Malgré la tentative de certains auteurs pour rendre complémentaires et unifier ces deux grandes approches (Cobbs, 1994) – souvent confondues dans les designs instructionnels et sous la pression des environnements qu’ils inspirent –, Duffy et Cunningham (1996) jugent contradictoire la position qui consiste à concevoir la construction des représentations des connaissances du monde comme résultant d’une activité abstraite et formelle telle que la conçoit Piaget, et celle qui conçoit les processus d’apprentissage comme des processus insérés dans les pratiques socioculturelles et collectives. Ce sont ces pratiques d’action sur le réel, qui en transformant les représentations de ce réel, sont responsables de la (re)construction des connaissances. Cette idée apparemment simple renvoie en réalité à des conceptions philosophiques et épistémologiques (Jonassen, 1991) que la pression des concepteurs d’environnements d’apprentissage oblige à prendre en compte sous peine de tomber dans le simplisme et l’applicationisme béat. En effet, le monde dont il s’agit, n’est pas simplement le monde réel, ni le monde expériencé comme certains spécialistes des sciences cognitives ont tendance à le concevoir, il est le monde de la complexité. L’apprentissage est une activité de construction des connaissances du monde de l’individu qui implique une activité “ sémiotique ” (Cunningham, 1992 ; Dinter, 1999 ; Seel, 1999) qui va au-delà de l’expérience immédiate et individuelle du sujet. Pour Deely (1982), c’est par le(s) langage(s) que les individus s’engagent dans ce type particulier de construction collective d’un monde façonné par la culture, c’est-à-dire par la collectivité (Lave & Wenger, 1991).
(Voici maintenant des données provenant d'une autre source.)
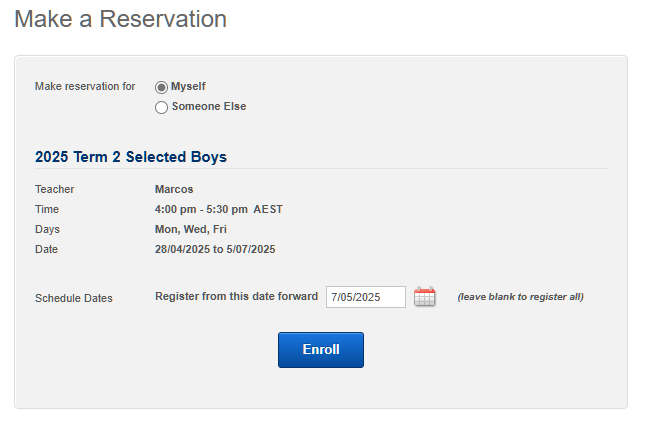
Task: Focus the register-from date input field
Action: pyautogui.click(x=366, y=297)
De nombreuses données ont confirmé la plus grande efficacité de l’apprentissage collaboratif sur l’apprentissage individuel (Dillenbourg, Baker, Blaye & O’Malley, 1995 ; Teasley & Roschelle, 1993)
L’analyse des principes qui définissent les grands paradigmes de l’apprentissage ne suffit pas pour clarifier les fondements des systèmes d’aide à l’apprentissage qu’ils ont inspirés, ni pour comprendre les effets des tic sur l’évolution de ces théories. C’est pourquoi, à partir de l’analyse des principes qui définissent ces paradigmes, il nous semble important de rendre compte des principaux types de designs ou de modèles d’enseignement qui s’inspirent explicitement ou implicitement de ces paradigmes.